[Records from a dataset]
**********
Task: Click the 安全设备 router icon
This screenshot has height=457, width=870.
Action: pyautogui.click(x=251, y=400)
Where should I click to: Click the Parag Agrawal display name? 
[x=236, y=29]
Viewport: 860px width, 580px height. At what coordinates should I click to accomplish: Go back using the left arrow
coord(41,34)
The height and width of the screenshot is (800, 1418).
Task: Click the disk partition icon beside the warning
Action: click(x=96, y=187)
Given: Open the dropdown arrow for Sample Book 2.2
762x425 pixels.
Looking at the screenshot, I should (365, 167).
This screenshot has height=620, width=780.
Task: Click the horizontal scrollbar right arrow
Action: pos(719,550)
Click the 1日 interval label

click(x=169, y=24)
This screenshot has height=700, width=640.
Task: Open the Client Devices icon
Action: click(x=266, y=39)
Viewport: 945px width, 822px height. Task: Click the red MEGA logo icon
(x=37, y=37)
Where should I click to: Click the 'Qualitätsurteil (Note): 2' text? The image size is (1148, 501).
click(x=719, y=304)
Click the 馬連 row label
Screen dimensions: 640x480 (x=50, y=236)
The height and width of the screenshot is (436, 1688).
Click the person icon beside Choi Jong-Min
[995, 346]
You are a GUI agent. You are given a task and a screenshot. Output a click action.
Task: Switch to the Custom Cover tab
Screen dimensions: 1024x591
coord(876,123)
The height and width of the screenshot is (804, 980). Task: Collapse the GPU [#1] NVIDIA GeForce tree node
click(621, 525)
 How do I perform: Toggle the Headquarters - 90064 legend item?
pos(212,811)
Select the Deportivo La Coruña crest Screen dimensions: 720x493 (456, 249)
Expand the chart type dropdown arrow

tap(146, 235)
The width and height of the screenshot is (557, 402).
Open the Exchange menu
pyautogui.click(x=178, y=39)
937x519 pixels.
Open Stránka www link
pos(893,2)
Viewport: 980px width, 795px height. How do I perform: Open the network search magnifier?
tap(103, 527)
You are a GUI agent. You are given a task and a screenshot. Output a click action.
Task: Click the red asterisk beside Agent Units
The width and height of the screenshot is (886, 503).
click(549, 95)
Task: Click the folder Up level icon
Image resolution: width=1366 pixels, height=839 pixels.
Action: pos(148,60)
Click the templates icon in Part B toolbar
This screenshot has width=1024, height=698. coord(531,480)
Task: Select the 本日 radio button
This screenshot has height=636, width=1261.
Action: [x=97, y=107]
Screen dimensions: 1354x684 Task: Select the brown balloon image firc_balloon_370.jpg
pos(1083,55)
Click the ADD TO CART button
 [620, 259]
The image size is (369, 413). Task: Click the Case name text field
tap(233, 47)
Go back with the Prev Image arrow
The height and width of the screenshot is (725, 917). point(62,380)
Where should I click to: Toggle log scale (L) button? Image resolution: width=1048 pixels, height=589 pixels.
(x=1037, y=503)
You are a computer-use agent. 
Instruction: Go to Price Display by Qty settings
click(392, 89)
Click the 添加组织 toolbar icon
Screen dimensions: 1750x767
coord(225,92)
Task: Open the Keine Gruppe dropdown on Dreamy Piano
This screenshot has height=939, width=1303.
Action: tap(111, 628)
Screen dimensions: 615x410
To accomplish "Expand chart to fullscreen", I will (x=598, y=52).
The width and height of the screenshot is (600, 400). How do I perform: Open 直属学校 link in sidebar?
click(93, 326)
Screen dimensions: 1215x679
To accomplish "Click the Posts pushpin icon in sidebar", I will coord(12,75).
**********
*TO DO:*
Of the entries above, repeat exactly the lines from the line with "Viewport: 860px width, 580px" through the line with "Given: Open the", both of them included.

*EXERCISE SOLUTION:*
Viewport: 860px width, 580px height. At what coordinates should I click to accomplish: Go back using the left arrow
coord(41,34)
The height and width of the screenshot is (800, 1418).
Task: Click the disk partition icon beside the warning
Action: click(x=96, y=187)
Given: Open the dropdown arrow for Sample Book 2.2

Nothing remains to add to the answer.